A three-month search then began for an overseas shoemaker. A slew of well-made, low-cost shoes were being “produced” in Spain, Portugal and Italy. Yet, opaque country of origin laws in Europe meant that many of these shoes were actually being made in countries like China, Albania and Macedonia.
“One of my prerequisites was to partner with a shoemaker who respected labour laws and looked after their workforce. But the more questions I asked these shoemakers, the less interested they became. Then one night, I stumbled upon a review of a Japanese shoemaker Fugashin by a respected industry blogger, The Shoe Snob. My interest was piqued.”
Fugashin is a Japanese shoemaker with factories in Tokyo and Ho Chi Min City, Vietnam. They make quality welted shoes, predominately sold in Japan and found in higher-end retailers such as Takashimaya.

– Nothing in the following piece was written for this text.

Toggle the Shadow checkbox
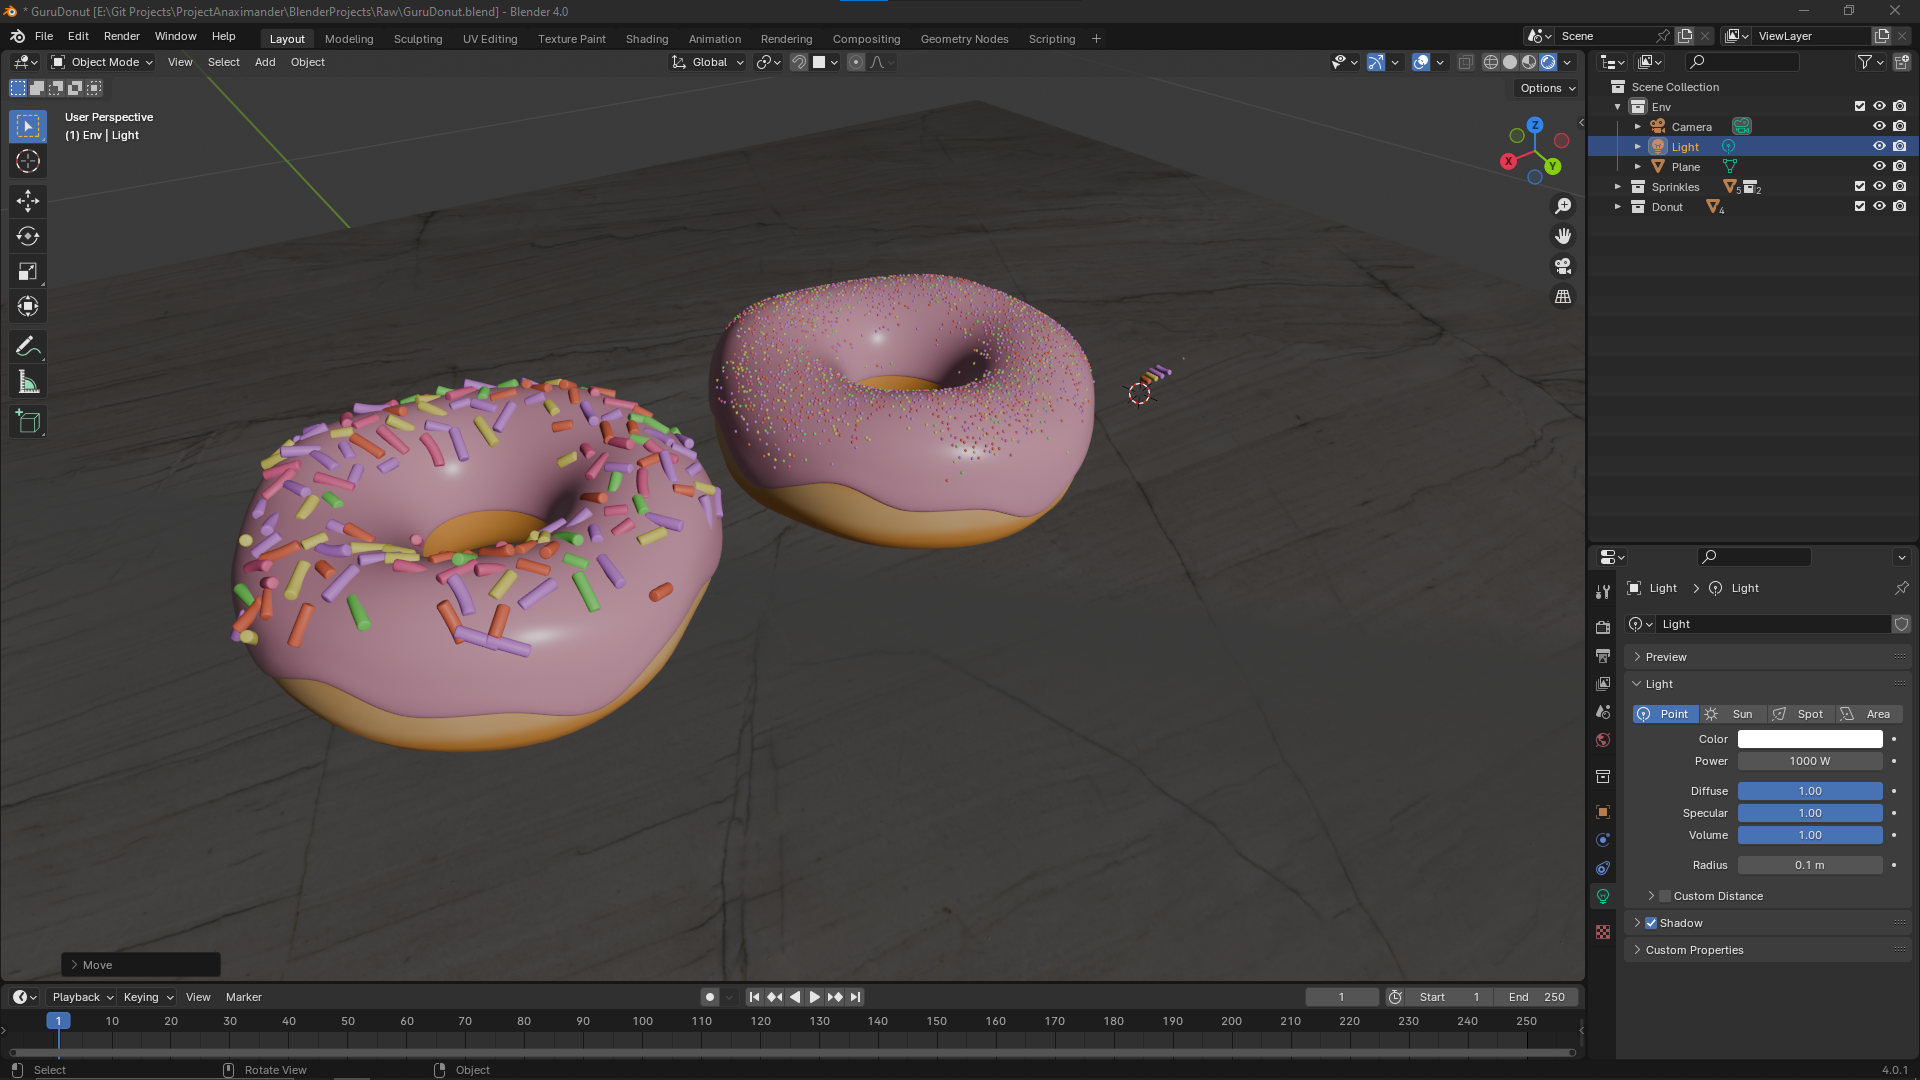The width and height of the screenshot is (1920, 1080). 1651,923
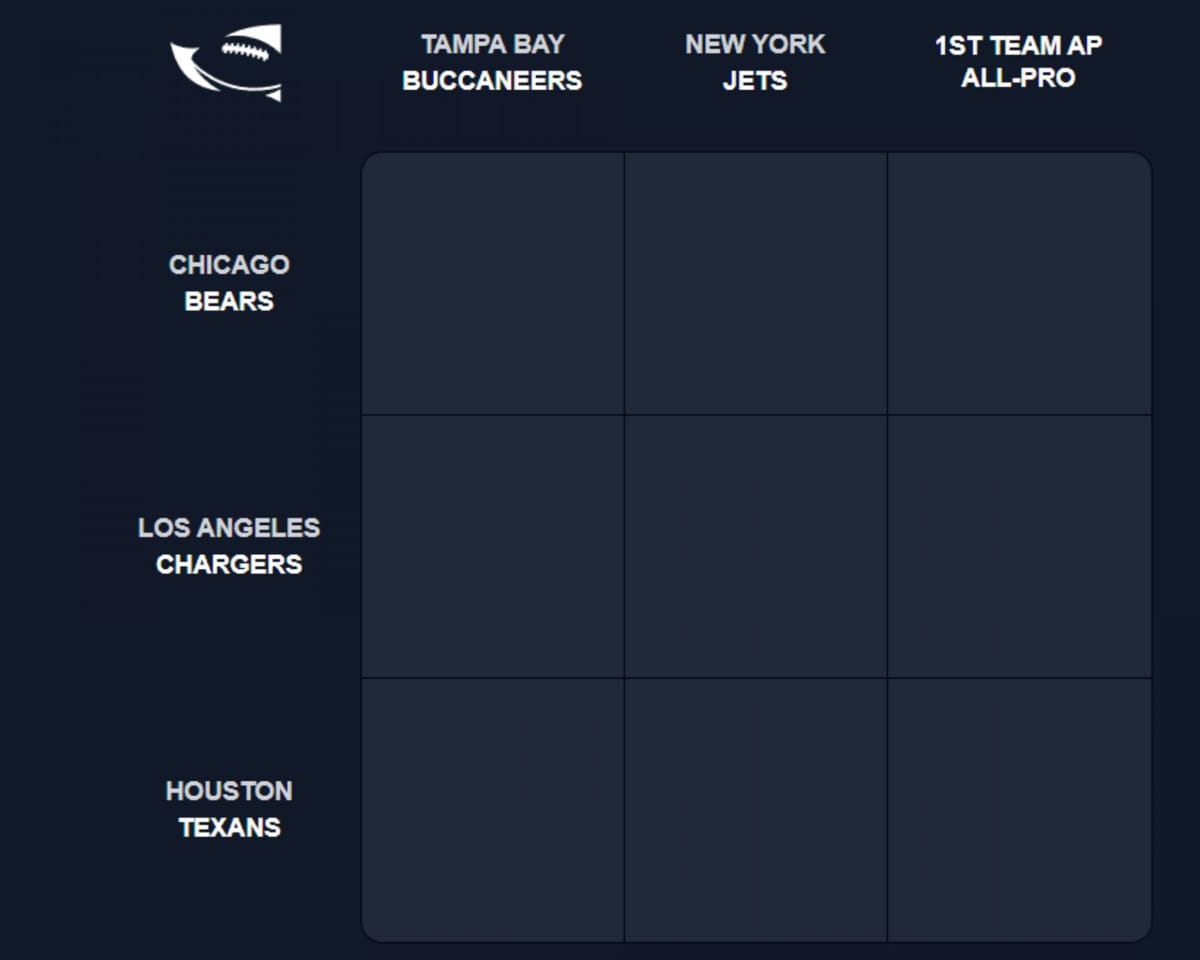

“We communicated via email to a point that I hopped on a plane and visited Fugashin Saigon. I was given a tour of their Saigon factory and the Japanese work culture was clearly evident. I was impressed by their focus on detail – the shoes I saw were all very well made – and I appreciated their transparency around upskilling and growing their workforce. At the end of my visit, I walked away with a tentative partnership agreement.”
The Japanese Touch
In less than 20 years, Japan’s luxury shoemaking industry transformed from virtually non-existent to one that boasts some of the most sought-after shoemakers in the world. Names like Yohei Fukuda or Yuki Shiraham have helped evolve the footwear habits of the Japanese, who now expect high-quality footwear as the norm.

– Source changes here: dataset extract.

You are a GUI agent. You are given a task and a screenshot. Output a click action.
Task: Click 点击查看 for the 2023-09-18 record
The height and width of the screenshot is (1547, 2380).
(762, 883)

This ‘evolution’ of leather footwear in Japan gave rise to Fugashin – two Japanese words that aptly describe the ‘skill and sensibility’ of shoemaking as an art. The shoemaking process is very important for Fugashin, who employs a thoughtful approach to the 130 or so steps to produce just one shoe, and also the adjustments, failure and application of the learnings in order to better their work.

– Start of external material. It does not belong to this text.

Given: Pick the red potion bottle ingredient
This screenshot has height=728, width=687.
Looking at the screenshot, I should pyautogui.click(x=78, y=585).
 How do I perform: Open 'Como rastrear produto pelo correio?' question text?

In less than a decade, Fugashin has become a well-respected Asian shoemaker, whose meticulously-made shoes easily pass Japan’s highest quality standards.
The right fit
Until recently, no low-cost, high-quality shoe brand existed in Australia. Brands like the Spanish shoe brand Meermin have enjoyed much success as high-quality gateway brands. One can pick up a pair of Meermin Goodyear welted shoes for as little as $250 AUD plus shipping.
Although, as with many online shoe purchases, these shoes come with a degree of risk. More than one Australian has been left with a hefty return shipping bill or stuck with shoes that they cannot use.
“We wanted to sell a shoe that was made to a higher standard but also offer our customers an anxious-free shopping experience. No two shoe lasts ever conform to the same size. Likewise, no two feet are ever the same shape. So, our free return policy has been put in place to solve a problem I see every day at Trimly: well-made shoes that just don’t quite fit.”